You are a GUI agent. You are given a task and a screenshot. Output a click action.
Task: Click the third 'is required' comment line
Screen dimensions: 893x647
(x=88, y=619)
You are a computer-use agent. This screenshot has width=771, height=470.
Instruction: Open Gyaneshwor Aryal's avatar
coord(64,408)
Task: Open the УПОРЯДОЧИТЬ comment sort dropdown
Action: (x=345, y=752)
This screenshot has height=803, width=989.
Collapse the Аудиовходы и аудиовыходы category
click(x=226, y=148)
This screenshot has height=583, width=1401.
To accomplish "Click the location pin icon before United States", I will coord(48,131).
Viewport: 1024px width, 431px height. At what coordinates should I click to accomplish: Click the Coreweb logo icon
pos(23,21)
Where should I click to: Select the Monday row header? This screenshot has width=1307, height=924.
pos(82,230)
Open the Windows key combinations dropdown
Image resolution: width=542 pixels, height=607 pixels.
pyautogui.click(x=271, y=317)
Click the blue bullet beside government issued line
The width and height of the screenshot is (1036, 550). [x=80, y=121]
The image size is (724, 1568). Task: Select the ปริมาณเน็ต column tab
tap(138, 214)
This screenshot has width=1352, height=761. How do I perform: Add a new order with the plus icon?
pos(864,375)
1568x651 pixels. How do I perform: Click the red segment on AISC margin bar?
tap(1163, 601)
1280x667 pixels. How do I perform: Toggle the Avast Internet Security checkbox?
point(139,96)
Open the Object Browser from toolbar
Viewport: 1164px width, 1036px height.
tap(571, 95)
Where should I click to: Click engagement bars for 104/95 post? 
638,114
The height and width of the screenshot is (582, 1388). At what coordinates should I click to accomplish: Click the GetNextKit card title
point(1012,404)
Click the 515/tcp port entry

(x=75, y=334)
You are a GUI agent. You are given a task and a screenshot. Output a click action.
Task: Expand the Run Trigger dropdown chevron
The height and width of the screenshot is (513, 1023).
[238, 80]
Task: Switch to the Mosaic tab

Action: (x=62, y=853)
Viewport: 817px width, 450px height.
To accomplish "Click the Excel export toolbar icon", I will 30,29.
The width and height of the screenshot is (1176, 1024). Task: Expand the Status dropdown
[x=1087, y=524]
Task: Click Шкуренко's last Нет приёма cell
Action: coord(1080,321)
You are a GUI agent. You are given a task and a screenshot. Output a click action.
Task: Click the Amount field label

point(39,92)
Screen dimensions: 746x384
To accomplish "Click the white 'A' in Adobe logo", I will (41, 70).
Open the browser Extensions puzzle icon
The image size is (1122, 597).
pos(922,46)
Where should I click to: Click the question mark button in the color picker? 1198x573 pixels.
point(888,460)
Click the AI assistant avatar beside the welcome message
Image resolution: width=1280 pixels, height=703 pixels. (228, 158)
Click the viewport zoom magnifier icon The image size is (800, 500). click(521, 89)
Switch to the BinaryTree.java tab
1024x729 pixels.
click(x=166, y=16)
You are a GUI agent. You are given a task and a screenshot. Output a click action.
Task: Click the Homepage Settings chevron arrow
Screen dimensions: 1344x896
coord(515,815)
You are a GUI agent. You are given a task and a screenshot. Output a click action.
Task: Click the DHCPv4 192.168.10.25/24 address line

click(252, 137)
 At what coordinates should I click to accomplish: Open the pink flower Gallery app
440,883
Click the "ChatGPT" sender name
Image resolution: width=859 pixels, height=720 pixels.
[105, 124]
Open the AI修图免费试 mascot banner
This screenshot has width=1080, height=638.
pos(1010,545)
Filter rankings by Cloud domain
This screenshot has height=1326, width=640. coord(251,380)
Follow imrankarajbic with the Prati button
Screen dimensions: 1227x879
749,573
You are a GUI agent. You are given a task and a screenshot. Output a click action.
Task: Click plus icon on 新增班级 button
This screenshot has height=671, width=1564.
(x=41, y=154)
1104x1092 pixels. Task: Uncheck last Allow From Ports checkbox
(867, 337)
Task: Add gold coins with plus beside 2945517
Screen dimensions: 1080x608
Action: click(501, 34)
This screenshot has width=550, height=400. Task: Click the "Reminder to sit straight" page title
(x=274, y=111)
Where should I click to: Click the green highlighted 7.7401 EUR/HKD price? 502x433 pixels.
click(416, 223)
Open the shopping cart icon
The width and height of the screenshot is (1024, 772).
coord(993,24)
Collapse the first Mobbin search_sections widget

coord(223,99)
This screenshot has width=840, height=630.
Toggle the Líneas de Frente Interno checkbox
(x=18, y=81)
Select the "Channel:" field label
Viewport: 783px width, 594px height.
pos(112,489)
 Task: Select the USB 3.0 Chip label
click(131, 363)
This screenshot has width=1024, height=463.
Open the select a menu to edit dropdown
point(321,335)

-*-*-

Find "This screenshot has width=840, height=630." in the entries above and copy that whole line exactly, then each line after it through the line that contains "This screenshot has width=1024, height=463.".

Answer to this problem:
This screenshot has width=840, height=630.
Toggle the Líneas de Frente Interno checkbox
(x=18, y=81)
Select the "Channel:" field label
Viewport: 783px width, 594px height.
pos(112,489)
 Task: Select the USB 3.0 Chip label
click(131, 363)
This screenshot has width=1024, height=463.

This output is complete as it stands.